Adopted by: Berklee College of Music performance curriculum includes stage presence as a core module; Royal Academy of Music and Guildhall School of Music include stagecraft in all performance degree programs; Green & Gallwey's "Inner Game" approach is used by professional coaches at major orchestras and music schools. Impact: Studies show audiences evaluate performer credibility 7 seconds after they walk on stage before a single note is played; performers with developed stage presence receive higher audience satisfaction scores and more repeat bookings; musicians who perform with physical commitment receive better reviews regardless of technical perfection. Why best: Music performance is theatrical — the audience experiences both the sound and the performer. Stage presence is the communication layer that connects musical intention to audience reception. A technically perfect performance with no presence fails to move people.
Sources: Lehmann, Sloboda & Woody "Psychology for Musicians: Understanding and Acquiring the Skills" (2007); Green & Gallwey "The Inner Game of Music" (1986); Berklee College of Music Performance curriculum (Boston).
Understand the performer-audience relationship — the performer's job is to serve the music AND the audience. Every physical and musical choice should support the listener's experience of the music. Stage presence is communication, not performance of confidence.
Develop stage entry and exit rituals — how you walk on stage sets the audience's expectation. Practice: confident walk (upright posture, deliberate pace, direct route to position), acknowledge the audience with eye contact and a genuine bow, pause before beginning (give the audience time to settle and give yourself time to center). Repeat this ritual consistently.

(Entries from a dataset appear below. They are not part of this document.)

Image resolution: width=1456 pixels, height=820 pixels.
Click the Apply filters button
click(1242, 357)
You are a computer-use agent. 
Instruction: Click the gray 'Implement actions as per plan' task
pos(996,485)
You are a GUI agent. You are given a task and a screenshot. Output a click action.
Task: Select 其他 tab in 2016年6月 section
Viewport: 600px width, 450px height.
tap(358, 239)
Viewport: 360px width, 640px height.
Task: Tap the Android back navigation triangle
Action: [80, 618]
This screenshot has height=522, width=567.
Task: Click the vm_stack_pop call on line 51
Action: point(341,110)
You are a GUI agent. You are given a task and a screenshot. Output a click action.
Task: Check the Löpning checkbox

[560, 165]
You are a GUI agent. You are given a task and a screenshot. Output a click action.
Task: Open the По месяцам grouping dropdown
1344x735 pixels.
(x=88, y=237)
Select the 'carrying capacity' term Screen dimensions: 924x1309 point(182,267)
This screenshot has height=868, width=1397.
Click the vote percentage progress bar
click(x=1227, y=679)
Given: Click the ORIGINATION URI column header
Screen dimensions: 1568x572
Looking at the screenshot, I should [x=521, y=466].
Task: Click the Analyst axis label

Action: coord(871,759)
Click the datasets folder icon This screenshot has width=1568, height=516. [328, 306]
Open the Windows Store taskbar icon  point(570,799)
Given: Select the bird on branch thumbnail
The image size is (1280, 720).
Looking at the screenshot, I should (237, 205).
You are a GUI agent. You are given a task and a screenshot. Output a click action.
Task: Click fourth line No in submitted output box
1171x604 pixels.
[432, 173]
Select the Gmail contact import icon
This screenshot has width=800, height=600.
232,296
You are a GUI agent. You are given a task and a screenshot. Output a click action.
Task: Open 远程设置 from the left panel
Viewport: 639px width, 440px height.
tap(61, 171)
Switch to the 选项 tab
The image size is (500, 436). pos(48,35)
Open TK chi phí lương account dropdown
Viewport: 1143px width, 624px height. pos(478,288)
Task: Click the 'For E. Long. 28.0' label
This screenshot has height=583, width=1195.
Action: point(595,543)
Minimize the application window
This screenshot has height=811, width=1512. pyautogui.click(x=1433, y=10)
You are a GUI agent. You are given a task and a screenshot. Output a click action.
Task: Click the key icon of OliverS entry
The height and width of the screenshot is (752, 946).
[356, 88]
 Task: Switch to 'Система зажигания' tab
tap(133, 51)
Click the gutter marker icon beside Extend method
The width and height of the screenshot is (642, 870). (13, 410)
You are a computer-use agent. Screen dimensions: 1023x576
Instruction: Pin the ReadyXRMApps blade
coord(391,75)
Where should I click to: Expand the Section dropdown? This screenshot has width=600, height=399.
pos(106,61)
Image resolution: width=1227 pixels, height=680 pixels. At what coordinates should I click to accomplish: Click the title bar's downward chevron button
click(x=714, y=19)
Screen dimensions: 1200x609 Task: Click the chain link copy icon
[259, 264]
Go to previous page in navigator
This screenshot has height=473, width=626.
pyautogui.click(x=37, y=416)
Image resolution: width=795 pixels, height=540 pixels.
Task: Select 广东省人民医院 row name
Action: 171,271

Work on body language and physicality — your body communicates the music before the first sound. Practice: open posture (shoulders back, chest open), grounded stance (feet shoulder-width, weight distributed), freedom of movement (allow the music to move you rather than staying rigid). Video yourself to observe unconscious habits.
Develop musical gesture — physical movement should reflect musical structure: phrase shape (body leans into a crescendo, opens at the climax), articulation (sharp attack vs. legato flow communicated physically), rhythmic pulse (felt in the body rather than indicated mechanically). Movement must be musical, not choreographed for its own sake.
Develop eye contact strategies — eye contact with the audience creates direct connection. Strategies: scan the room slowly (include all sections), hold eye contact for 3–5 seconds with individuals during phrases, use eye contact during musical pauses rather than looking down. For memorized music, eye contact is essential; for music with score, look up at phrase ends.
Use breath as performance communication — a visible intake of breath before phrases communicates musical phrasing to the audience and coordinates ensemble performers. It shows intention and creates anticipation. Practice making your preparatory breath visible.
Practice talking to audiences — spoken communication between pieces humanizes the performer. Prepare short, genuine remarks about the music or composer. Speak conversationally, not formally. A single authentic comment creates more connection than technically perfect playing without any human contact.
Perform the music's narrative — understand what each piece communicates emotionally (joy, grief, tension, humor) and make performance choices that communicate that narrative. The Inner Game approach: commit fully to the musical story; let the technical execution follow from genuine emotional investment.
Record and review performances — video every performance. Watch with sound off to observe physical communication; listen with eyes closed to evaluate musical expression. Identify: moments of disconnection (stiffness, visible error recovery), missed opportunities for expression, and strengths to amplify.
Develop recovery protocols — memory slips and technical errors happen to all performers. Develop the ability to continue without visible disruption: maintain the musical narrative through the error, avoid facial expressions of distress, recover by jumping to the next structural landmark. Practice intentional "recovery performance" — continue as if the error was musical intention.